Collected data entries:

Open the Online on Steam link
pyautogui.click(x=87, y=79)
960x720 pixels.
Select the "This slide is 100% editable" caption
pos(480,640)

◆ Activity ◆
So that nothing is lost, please repeat all of the entries exactly.

◆ Completed task ◆
Open the Online on Steam link
pyautogui.click(x=87, y=79)
960x720 pixels.
Select the "This slide is 100% editable" caption
pos(480,640)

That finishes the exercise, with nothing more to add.